▸ **Data shown**
..........
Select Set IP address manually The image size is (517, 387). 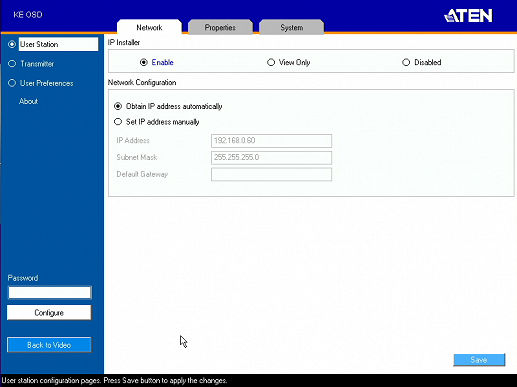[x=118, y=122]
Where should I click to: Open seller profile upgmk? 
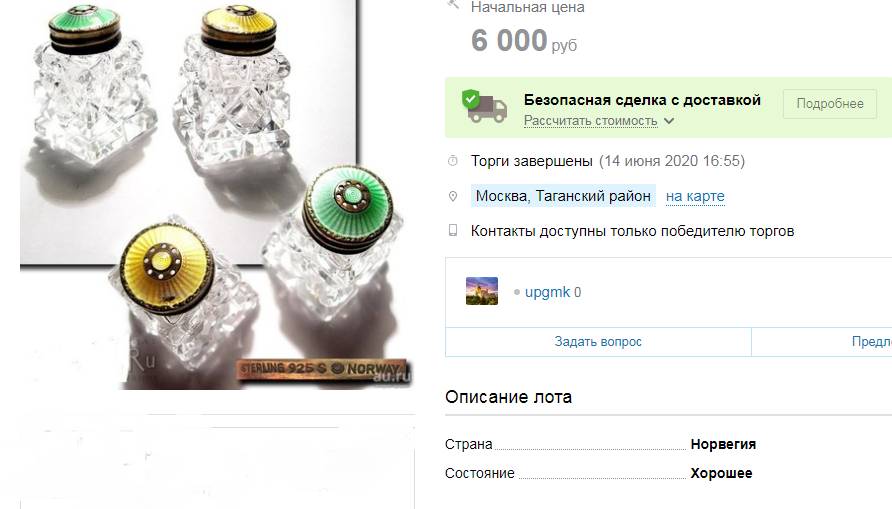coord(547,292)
..........
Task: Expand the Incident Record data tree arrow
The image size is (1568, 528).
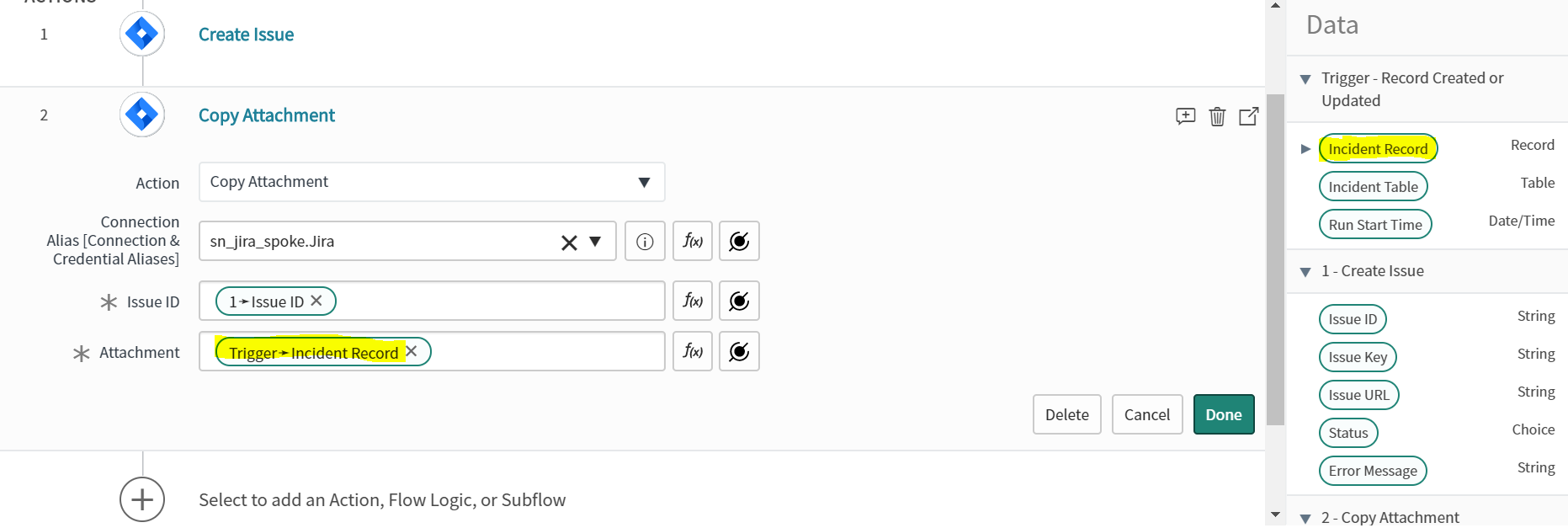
..........
▸ **Brief**
Above this instruction are the records; retype exactly the lines from the one containing "Task: Expand the" up to and including the one containing "The image size is (1568, 528).".

▸ **Task result**
Task: Expand the Incident Record data tree arrow
The image size is (1568, 528).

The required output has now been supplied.